William Hawksworth OBE
- Hawksworth in 1940

Personal information
- Born: 3 March 1911 Nelson, New Zealand
- Died: 14 July 1966 (aged 55) Oxford, England
- Role: Wicket-keeper

Domestic team information
- 1929/30–1933/34: Otago

Career statistics
| Competition | First-class |
| Matches | 12 |
| Runs scored | 162 |
| Batting average | 14.72 |
| 100s/50s | 0/0 |
| Top score | 27* |
| Catches/stumpings | 20/7 |
- Source: ESPNcricinfo, 18 August 2020

= William Hawksworth =

New Zealand cricketer

William Hawksworth (3 March 1911 - 14 July 1966) was a New Zealand cricketer and doctor.

==Life and career==
Hawksworth was born at Nelson in 1911 and educated at Wairarapa High School and then at Nelson College from 1925 to 1928. He went on to study medicine at the University of Otago, graduating MB ChB in 1935. He won the university medal for obstetrics.

He played twelve first-class matches as a wicket-keeper for Otago between the 1929–30 and 1933–34 seasons. He represented the province whilst studying in Dunedin, and played no first-class cricket after graduating as a doctor in 1935. He scored a total of 162 first-class runs, with a highest score of 27 not out. He scored 21 runs in an innings which formed part of a tenth wicket partnership of 184 runs with Roger Blunt. The partnership, which was made against Canterbury at Lancaster Park in December 1931, set a record for the tenth wicket in New Zealand domestic cricket which, as of January 2024, still stands.

Hawksworth worked as house surgeon at New Plymouth Hospital before moving to London in the late 1930s to continue his studies. He married Roberta Jolliffe of Wellington in London in July 1940.
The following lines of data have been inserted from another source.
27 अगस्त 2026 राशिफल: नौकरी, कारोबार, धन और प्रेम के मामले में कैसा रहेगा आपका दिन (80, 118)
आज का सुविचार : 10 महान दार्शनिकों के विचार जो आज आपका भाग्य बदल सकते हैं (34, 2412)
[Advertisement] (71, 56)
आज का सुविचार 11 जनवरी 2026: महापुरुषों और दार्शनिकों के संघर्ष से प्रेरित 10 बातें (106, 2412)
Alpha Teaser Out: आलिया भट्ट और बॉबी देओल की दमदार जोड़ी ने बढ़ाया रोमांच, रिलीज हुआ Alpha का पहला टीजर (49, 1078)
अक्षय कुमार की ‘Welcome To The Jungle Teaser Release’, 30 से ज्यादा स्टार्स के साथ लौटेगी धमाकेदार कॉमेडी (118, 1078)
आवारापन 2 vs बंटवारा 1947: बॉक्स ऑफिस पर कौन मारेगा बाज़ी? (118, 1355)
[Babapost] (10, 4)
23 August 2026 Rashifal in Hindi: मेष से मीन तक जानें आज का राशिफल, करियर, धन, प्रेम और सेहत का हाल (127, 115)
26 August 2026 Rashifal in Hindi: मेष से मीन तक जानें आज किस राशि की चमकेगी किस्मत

Hawksworth served in the Medical Corps of the Second New Zealand Expeditionary Force in World War II. He served in North Africa, Greece, Crete and Italy, commanding a field ambulance. He was awarded the OBE for his services.

After the war Hawksworth returned to England. He became a consultant obstetrician and gynaecologist to the United Oxford Hospitals. In 1959 he received the degree of MA Oxon as a Fellow of University College. He served on the Council of the Royal College of Obstetricians and Gynaecologists for six years. Among his patients in Oxford was the American actress Patricia Neal, who gave birth in 1965 after being partially paralysed by a series of strokes.

Hawksworth died in Oxford after a short illness in July 1966, aged 55. He was survived by his widow, a son and two daughters.